Your reply should reproduce the data below without a single alteration, apart from dropping the images.

◆ ◆ ◆ ◆ ◆ ◆ ◆

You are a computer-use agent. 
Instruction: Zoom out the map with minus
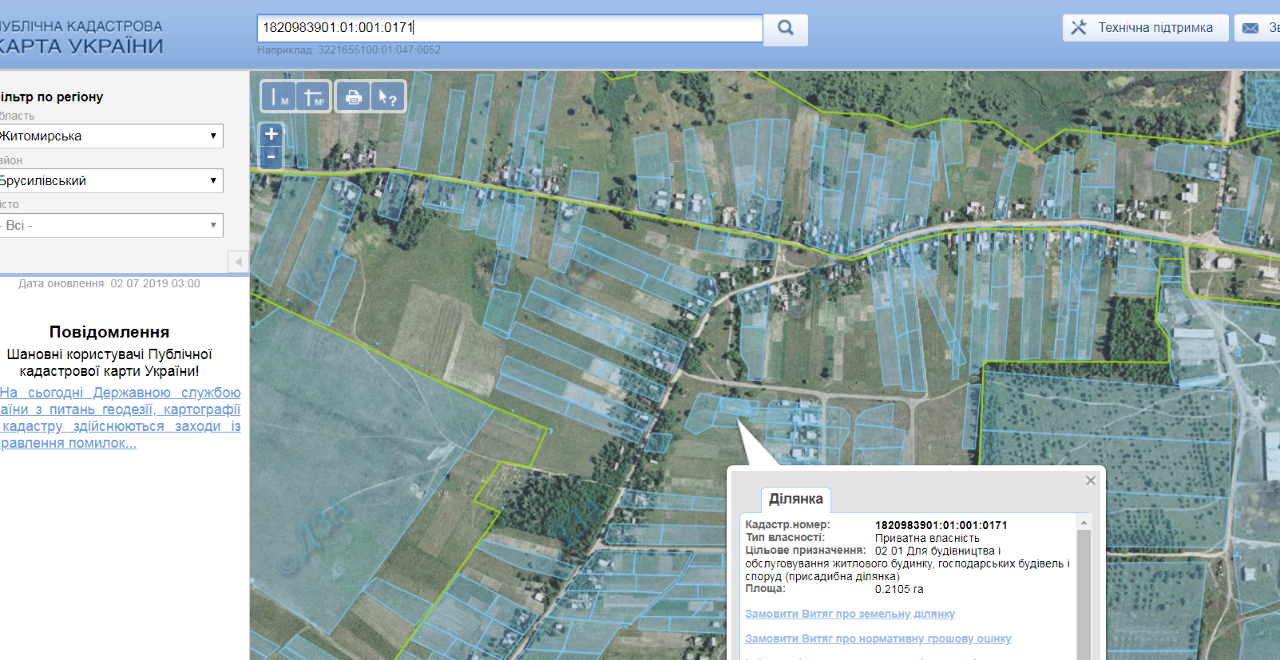coord(271,157)
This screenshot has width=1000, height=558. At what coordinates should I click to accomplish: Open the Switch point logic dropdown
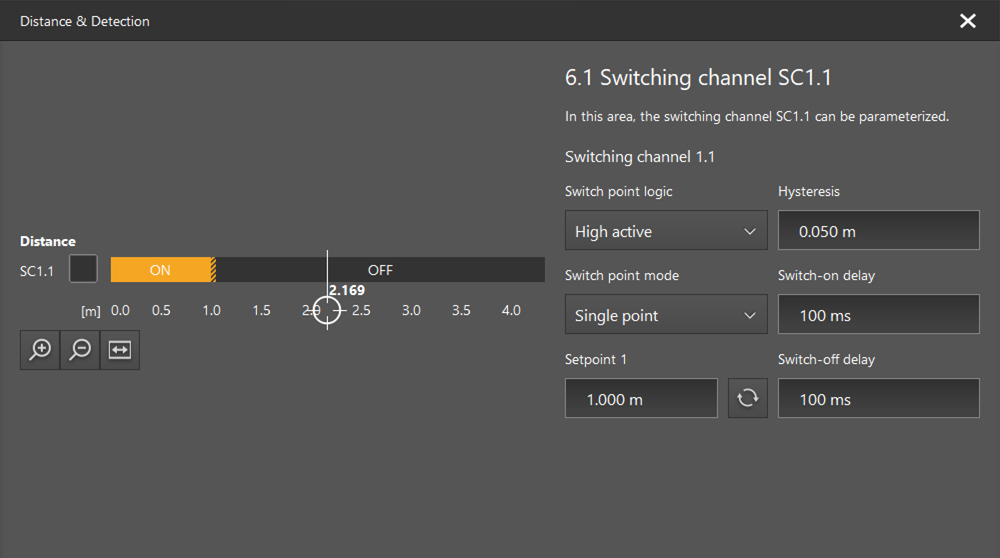point(665,231)
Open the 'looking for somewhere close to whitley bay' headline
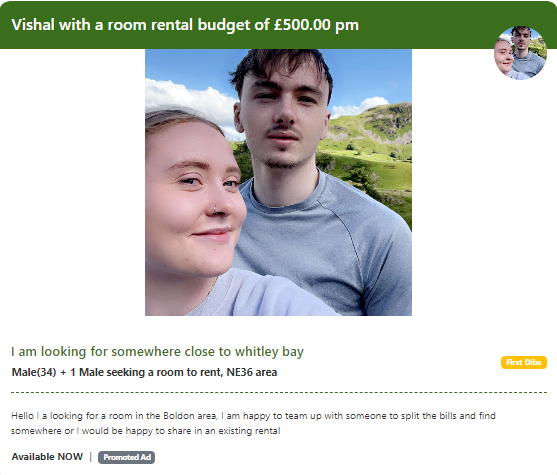The height and width of the screenshot is (475, 557). pyautogui.click(x=157, y=352)
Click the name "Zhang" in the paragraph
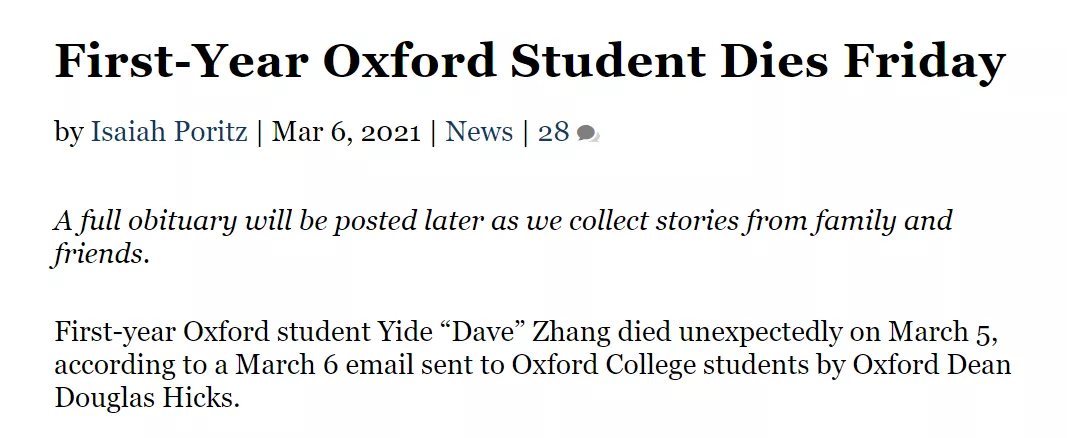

◆ ◆ ◆ ◆ ◆ ◆ ◆

- _Response to this exercise_:
You are a computer-use agent. 
Instruction: Zoom out the map with minus
coord(271,157)
This screenshot has width=1000, height=558. At what coordinates should I click to accomplish: Open the Switch point logic dropdown
point(665,231)
Open the 'looking for somewhere close to whitley bay' headline
The height and width of the screenshot is (475, 557). pyautogui.click(x=157, y=352)
Click the name "Zhang" in the paragraph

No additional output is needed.